─── Document

Il en va de même pour les innovations technologiques et en particulier l’intelligence artificielle, très présente cette année, malgré les nombreuses polémiques quant à son utilisation dans le septième art.
Entre les accusations de « pillage » d’œuvres protégées, pour nourrir les modèles génératifs, et les craintes de destruction massives d’emplois, notamment dans les domaines du doublage et l’écriture scénaristique, l’IA fait jaser sur la Croisette. Elle s’immisce jusque dans l’intrigue de certains films, incarnation du mal dans la superproduction de Tom Cruise – Ethan Hunt y affronte l' »Entité », une IA maléfique – ou de manière plus ambiguë en assistant virtuel, un brin manipulateur, d’une écrivaine en mal d’aspiration dans le thriller « Dalloway », de Yann Gozlan, deux films présentés hors compétition.
« Lorsque nous présentons nos outils aux réalisateurs, il y a souvent une forme de réticence », reconnaît un professionnel du secteur rencontré au Village innovation, nouvel espace dédié aux technologies innovantes dans le cinéma. « La plupart ne sont pas nés cinéastes, ils ont été assistants ou monteurs avant, et nous disent d’emblée qu’ils ne veulent pas contribuer à faire disparaitre ces emplois. Mais lorsqu’ils voient l’apport créatif et les nouvelles possibilités que nos outils offrent, leur perception évolue. »
Ces dernières années, l’IA a connu une évolution fulgurante, pénétrant les usages quotidiens. Il en va de même pour la production de films, où l’intelligence artificielle peut désormais être utilisée à tous les étages du processus : aide à l’écriture de scénarios, création d’ambiance sonore ou de décors et même rajeunissement des personnages comme dans le film « Here » (2024) de Robert Zemeckis, avec Tom Hanks et Robin Wright.
« La vague arrive et il est impossible de l’arrêter, notre seule option est de surfer dessus », explique un intervenant lors d’un panel dédié à l’IA, dans le cadre du Festival de Cannes. Le sujet intéresse : il n’y a pas assez de chaises pour le public venu en nombre.
Des spectateurs numériques pour tester des scripts
À l’entrée du Village innovation, dans un petit stand, Alex Gocke enchaîne les rendez-vous. Son écran affiche des graphiques multicolores et des scores. « À partir d’un script ou d’une vidéo, nous proposons d’évaluer les réactions émotionnelles des spectateurs. Nous pouvons tester l’intérêt que suscite une scène ou même un choix de casting », explique le représentant de l’entreprise Largo.ai. À partir de sondages sur des personnes réelles, son IA a fabriqué des « jumeaux numériques », copiant leurs comportements et réactions, ce qui permet à l’entreprise de mener des tests sur des audiences précises avec un haut degré de fiabilité.

──────
─── Données extraites

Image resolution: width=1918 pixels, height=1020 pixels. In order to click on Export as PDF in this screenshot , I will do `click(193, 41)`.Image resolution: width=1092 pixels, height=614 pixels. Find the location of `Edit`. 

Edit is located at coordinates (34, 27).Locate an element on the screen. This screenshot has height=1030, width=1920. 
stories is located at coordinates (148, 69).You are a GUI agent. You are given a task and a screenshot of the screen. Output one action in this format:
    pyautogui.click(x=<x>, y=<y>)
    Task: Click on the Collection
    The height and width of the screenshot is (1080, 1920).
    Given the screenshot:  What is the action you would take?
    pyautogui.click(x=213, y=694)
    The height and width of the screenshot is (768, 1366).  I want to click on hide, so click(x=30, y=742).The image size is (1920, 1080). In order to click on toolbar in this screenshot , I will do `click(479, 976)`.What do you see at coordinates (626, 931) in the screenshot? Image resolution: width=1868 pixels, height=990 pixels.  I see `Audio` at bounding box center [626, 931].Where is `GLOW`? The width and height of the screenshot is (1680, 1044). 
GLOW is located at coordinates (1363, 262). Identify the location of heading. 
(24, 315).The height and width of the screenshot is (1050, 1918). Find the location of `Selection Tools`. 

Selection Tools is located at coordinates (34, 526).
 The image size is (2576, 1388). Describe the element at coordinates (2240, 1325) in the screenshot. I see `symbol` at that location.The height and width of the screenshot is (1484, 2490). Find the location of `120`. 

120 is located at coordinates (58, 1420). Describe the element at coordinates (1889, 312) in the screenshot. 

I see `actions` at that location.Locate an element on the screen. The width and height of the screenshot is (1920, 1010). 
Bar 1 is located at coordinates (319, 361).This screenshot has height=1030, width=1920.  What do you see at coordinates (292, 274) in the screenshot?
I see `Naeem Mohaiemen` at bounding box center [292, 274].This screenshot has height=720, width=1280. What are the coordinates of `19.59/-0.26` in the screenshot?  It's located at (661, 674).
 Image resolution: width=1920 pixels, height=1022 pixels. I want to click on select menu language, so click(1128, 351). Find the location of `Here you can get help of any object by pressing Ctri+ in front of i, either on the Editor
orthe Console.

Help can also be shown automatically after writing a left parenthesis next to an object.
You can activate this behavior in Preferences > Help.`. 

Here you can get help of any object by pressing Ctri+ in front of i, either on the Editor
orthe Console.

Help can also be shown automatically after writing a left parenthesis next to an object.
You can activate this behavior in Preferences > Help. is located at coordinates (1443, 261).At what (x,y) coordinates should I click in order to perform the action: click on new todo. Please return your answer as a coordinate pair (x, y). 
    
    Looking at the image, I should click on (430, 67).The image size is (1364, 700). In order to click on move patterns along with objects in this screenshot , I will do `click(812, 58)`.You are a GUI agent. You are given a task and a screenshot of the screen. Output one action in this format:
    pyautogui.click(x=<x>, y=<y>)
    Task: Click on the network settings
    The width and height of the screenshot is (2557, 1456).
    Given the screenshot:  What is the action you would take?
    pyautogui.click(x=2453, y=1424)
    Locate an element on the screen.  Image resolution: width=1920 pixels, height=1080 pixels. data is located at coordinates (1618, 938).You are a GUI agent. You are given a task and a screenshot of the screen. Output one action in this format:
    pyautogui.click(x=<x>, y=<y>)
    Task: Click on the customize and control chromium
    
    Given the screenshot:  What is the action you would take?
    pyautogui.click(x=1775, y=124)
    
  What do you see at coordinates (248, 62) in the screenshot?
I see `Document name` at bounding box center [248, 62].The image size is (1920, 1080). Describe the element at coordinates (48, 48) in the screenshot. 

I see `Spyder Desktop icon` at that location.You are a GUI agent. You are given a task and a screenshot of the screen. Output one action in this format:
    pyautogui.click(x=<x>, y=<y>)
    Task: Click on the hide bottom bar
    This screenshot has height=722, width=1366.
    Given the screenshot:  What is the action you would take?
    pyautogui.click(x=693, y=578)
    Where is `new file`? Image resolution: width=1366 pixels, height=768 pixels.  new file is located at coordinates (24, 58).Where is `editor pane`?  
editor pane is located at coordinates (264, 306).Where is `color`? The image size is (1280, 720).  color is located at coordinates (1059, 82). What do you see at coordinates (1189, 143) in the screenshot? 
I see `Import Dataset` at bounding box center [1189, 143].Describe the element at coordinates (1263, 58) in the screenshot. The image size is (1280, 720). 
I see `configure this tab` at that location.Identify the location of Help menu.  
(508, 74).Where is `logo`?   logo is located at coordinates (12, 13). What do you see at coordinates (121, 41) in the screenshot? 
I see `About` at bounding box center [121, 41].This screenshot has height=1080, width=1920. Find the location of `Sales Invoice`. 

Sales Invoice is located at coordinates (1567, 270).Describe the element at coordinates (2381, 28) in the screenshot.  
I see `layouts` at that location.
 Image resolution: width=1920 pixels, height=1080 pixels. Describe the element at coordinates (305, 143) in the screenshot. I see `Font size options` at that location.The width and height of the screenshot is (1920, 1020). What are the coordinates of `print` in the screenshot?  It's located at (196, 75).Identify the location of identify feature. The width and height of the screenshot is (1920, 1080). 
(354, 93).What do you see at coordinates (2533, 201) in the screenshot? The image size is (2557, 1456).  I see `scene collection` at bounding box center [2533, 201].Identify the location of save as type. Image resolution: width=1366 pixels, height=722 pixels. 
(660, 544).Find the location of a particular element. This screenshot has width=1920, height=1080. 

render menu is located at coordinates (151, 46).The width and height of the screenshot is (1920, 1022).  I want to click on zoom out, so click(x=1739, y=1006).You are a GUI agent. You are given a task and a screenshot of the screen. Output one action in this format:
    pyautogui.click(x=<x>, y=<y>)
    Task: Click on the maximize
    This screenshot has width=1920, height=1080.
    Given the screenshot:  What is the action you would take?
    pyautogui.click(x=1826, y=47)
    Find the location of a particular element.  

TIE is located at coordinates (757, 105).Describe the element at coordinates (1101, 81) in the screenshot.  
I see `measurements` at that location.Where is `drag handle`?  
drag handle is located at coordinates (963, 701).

──────

* **Consigne**:
Poursuivez l'article sur l'intelligence artificielle au Festival de Cannes à la suite de sa dernière phrase.

* **Réponse**:
« Bien sûr, toutes ces personnes ont donné leur consentement », souligne Alex Gocke, qui affirme ne travailler que sur des données accessibles légalement, qu’elles soient publiques ou issues d’accords avec des partenaires.
Indeana Underhill, dont l’organisation basée à Los Angeles aide de jeunes réalisateurs à développer leurs projets, est très intéressée par le produit de Largo.ai. « Dans mon industrie, beaucoup de gens critiquent l’IA mais le type d’outils développés par Largo peut être très utile aux jeunes cinéastes pour obtenir des financements car ils peuvent présenter aux investisseurs les statistiques qui correspondent à leurs scripts. »
Des statistiques qui permettent de concocter un script sur mesure pour une audience… au détriment de la créativité ? « Beaucoup de gens font des films pour un public, qu’il s’agisse de comédies romantiques, de films d’horreur ou de science-fiction » poursuit la Californienne.
« Comprendre ce qui lui plaît et qui fonctionne est donc un élément important à prendre en compte dans le processus créatif. »
Créé il y a cinq ans à Lausanne, la start-up suisse Largo.ai a connu une forte croissance en Europe mais également à Hollywood. En 2025, elle est parvenue à lever 7,5 millions de dollars auprès d’investisseurs, dont la star américaine Sylvester Stallone.
Des acteurs aux voix clonées
En face du bureau de Largo.ai, trois jeunes au look d’étudiant discutent derrière un pupitre. Il s’agit de l’équipe de Respeecher, une entreprise ukrainienne, dont le travail a suscité une vive polémique avant les derniers Oscars. Spécialiste du clonage de voix, la société est intervenue pour effacer l’accent d’Adrien Brody dans ses dialogues en hongrois dans le film « The Brutalist ». Révélée dans une interview par le monteur du film, l’information avait suscité un vif débat sur l’authenticité de la performance de la star, ce qui ne l’a pas empêché de remporter l’Oscar du meilleur acteur.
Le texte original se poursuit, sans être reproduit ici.